Between 28 August and 8 September 2024, Paris will host the first Paralympic Summer Games to be held in France. Over 11 days of competition, 549 medal events (271 men’s, 235 women’s and 43 mixed) will be contested in the 22 sports on the Paralympic programme: athletics, badminton, wheelchair basketball, boccia, cycling, wheelchair fencing, 5-a-side football, goalball, judo, weightlifting, equestrian, swimming, canoeing, rowing, wheelchair rugby, taekwondo, table tennis, wheelchair tennis, archery, Olympic shooting, triathlon and sitting volleyball.

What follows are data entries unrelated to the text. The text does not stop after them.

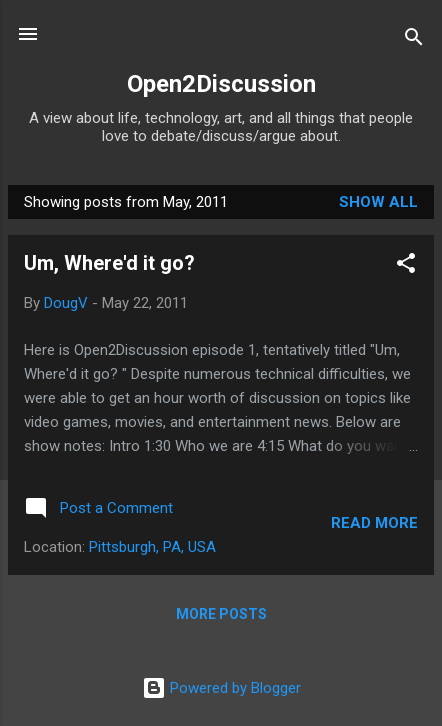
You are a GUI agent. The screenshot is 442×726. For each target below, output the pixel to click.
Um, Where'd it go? (109, 263)
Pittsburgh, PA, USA (152, 547)
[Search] (414, 40)
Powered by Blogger (221, 688)
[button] (406, 266)
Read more (374, 523)
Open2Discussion (221, 84)
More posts (221, 614)
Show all (378, 202)
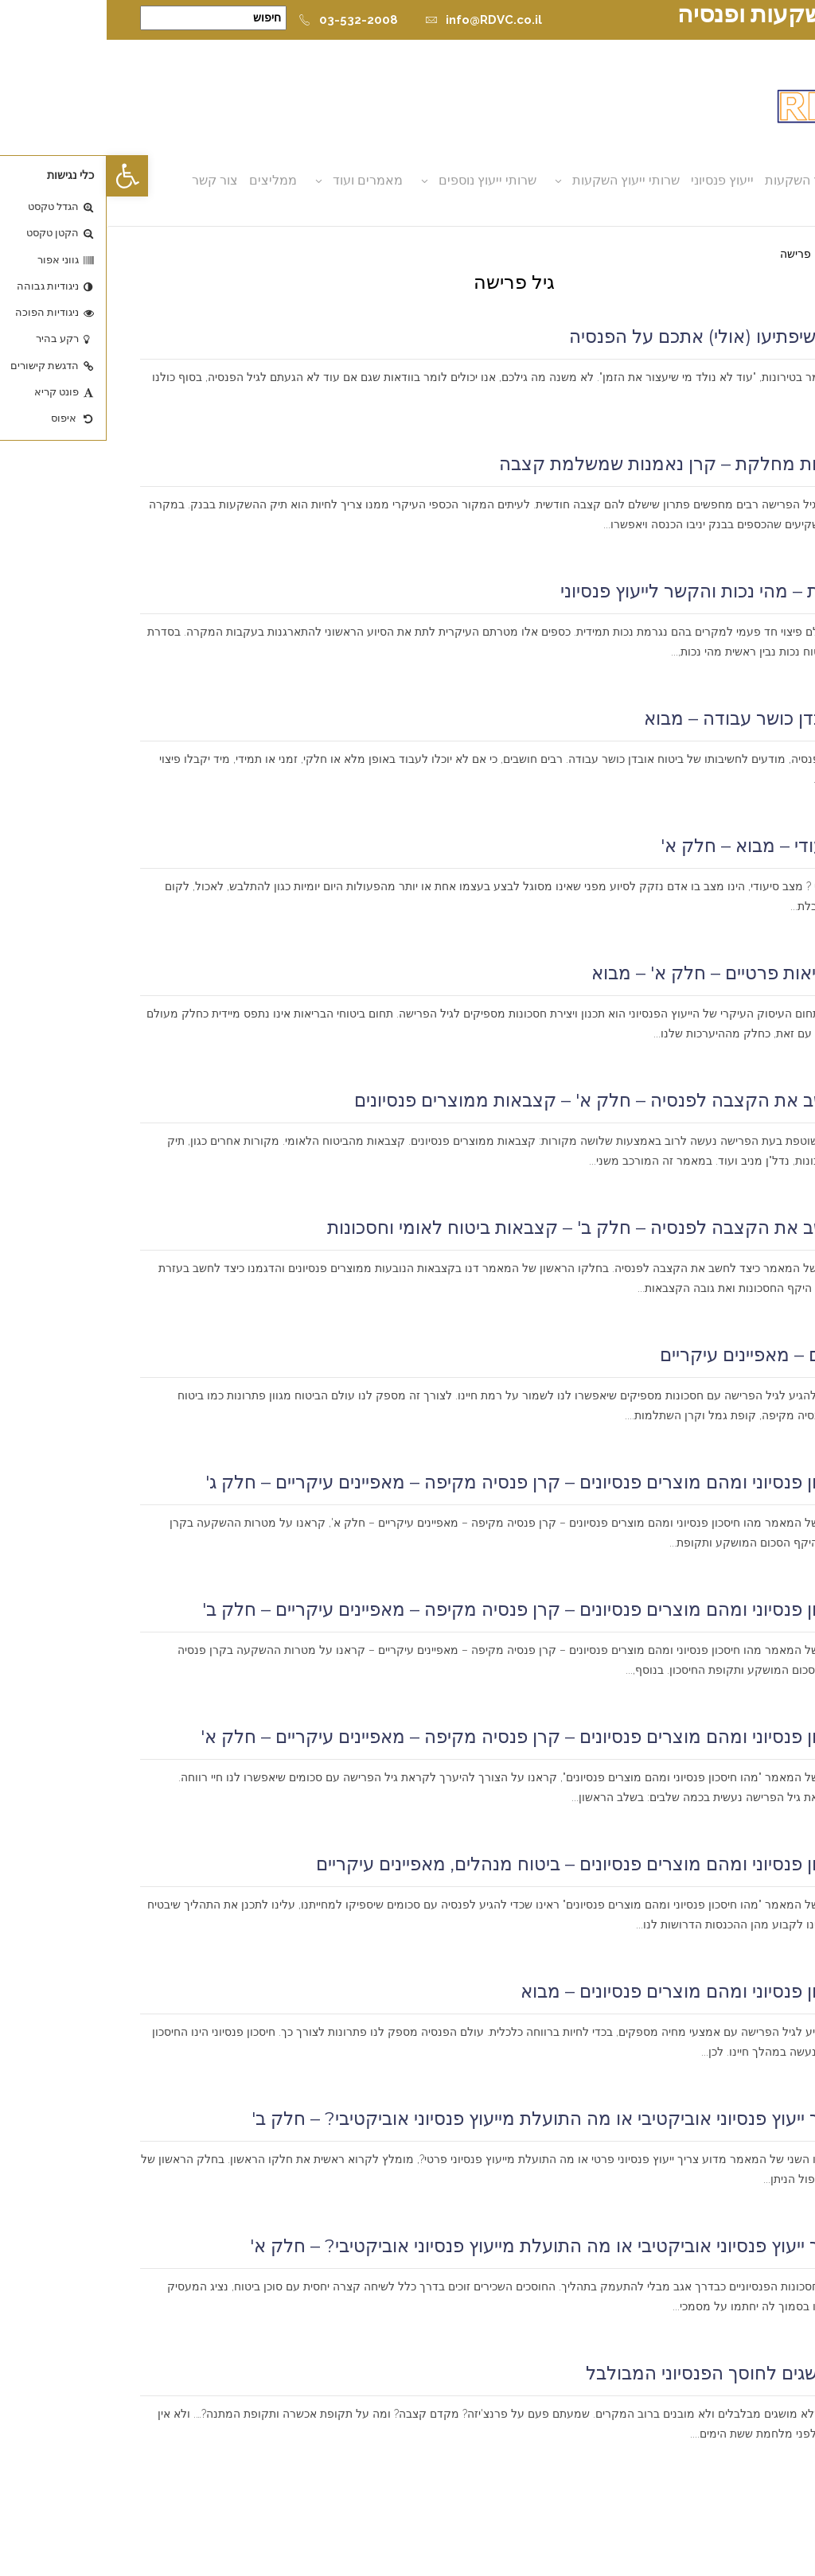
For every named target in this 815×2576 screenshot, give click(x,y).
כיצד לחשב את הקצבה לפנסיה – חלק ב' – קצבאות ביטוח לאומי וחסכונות (501, 1227)
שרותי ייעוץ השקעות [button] (519, 180)
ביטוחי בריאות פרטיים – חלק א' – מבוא (633, 973)
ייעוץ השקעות (694, 180)
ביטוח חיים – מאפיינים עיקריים (667, 1355)
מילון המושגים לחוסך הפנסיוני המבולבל (630, 2373)
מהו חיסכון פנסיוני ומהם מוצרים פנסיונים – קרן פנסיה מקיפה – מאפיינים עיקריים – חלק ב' (439, 1609)
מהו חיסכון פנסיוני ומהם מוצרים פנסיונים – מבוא (598, 1991)
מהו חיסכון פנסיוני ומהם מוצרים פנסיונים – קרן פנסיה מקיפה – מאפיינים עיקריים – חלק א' (438, 1737)
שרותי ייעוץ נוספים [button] (381, 180)
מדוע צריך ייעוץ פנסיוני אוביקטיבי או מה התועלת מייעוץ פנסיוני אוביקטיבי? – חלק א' (462, 2246)
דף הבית (761, 253)
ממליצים (166, 180)
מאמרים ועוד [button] (261, 180)
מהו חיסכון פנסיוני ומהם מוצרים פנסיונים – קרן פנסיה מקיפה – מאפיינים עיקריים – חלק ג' (440, 1482)
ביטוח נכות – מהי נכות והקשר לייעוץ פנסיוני (618, 591)
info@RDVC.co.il (376, 20)
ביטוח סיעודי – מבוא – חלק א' (668, 846)
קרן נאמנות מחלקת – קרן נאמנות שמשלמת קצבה (587, 464)
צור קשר (108, 180)
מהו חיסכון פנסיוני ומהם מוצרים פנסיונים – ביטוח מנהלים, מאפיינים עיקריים (495, 1864)
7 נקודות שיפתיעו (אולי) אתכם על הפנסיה (622, 336)
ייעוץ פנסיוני (615, 180)
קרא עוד (758, 417)
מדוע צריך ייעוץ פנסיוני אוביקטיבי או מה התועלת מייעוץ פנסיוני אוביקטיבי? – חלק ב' (463, 2118)
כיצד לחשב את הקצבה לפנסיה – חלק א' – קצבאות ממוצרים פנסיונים (515, 1100)
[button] (20, 176)
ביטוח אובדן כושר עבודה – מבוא (659, 718)
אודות (758, 180)
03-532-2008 (241, 20)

The 17th Paralympic Games will bring together 4,400 athletes with physical, intellectual and visual disabilities and paralysis or brain injury from 182 countries. Although the number of athletes is the same as at the Tokyo Games, there will be important changes in the distribution by sport, with the aim of increasing female participation, protecting athletes with greater disabilities and equalising quotas in team events.

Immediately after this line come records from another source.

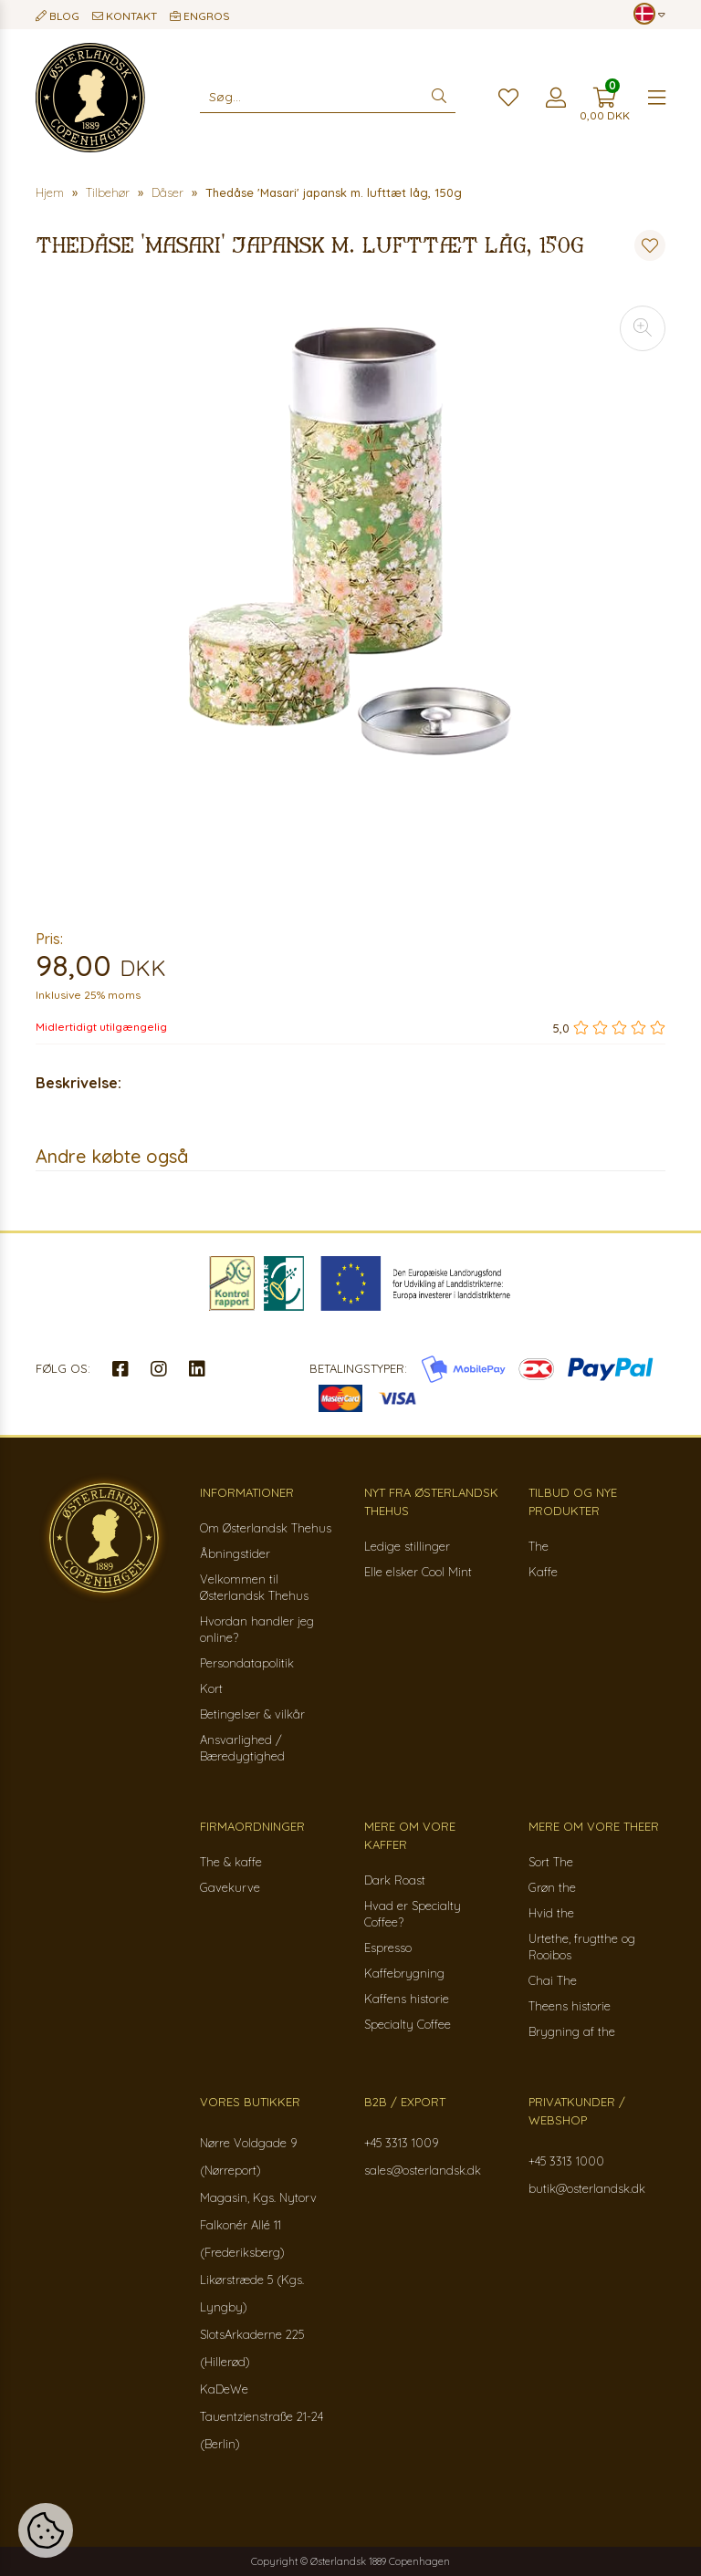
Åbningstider (235, 1553)
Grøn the (552, 1887)
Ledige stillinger (407, 1546)
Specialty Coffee (407, 2024)
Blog (57, 16)
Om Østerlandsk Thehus (265, 1528)
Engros (200, 16)
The (538, 1546)
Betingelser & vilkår (252, 1714)
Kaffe (543, 1571)
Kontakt (124, 16)
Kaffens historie (406, 1998)
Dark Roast (394, 1880)
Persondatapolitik (247, 1663)
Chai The (552, 1980)
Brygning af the (571, 2031)
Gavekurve (230, 1887)
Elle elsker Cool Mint (418, 1571)
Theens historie (569, 2006)
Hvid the (551, 1913)
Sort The (550, 1861)
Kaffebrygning (404, 1973)
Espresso (388, 1947)
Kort (211, 1688)
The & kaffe (231, 1861)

The Paris Games will have 17 competition venues spread mainly between the city centre (nine venues) and the Saint-Dennis area in the north (three). The other five are on the outskirts or in nearby towns. Some of the French capital’s iconic monuments, such as the Eiffel Tower, the Champ de Mars, Les Invalides and the Palace of Versailles, will host Paralympic events.
The opening ceremony on 28 August will take place in the central Place de la Concorde, with the national delegations parading down the Champs-Elysées. The closing ceremony, scheduled for 8 September, will take place at the Stade de France athletics stadium in Saint-Denis. The other non-sporting venues will be the Paralympic Village, the Main Press Centre and the International Broadcast Centre, all located in Saint-Denis, and the Paralympic Family Hotel in the city centre.
2024 will be the first time that the Olympic and Paralympic Games will share an emblem. It is a combination of three elements: a gold medal, a flame and a representation of Marianne, the allegorical figure of a woman wearing a Phrygian cap that identifies the French Republic. The mascot will also be the same, Phryge, the little Phrygian cap who, in his Paralympic version, wears a prosthetic leg.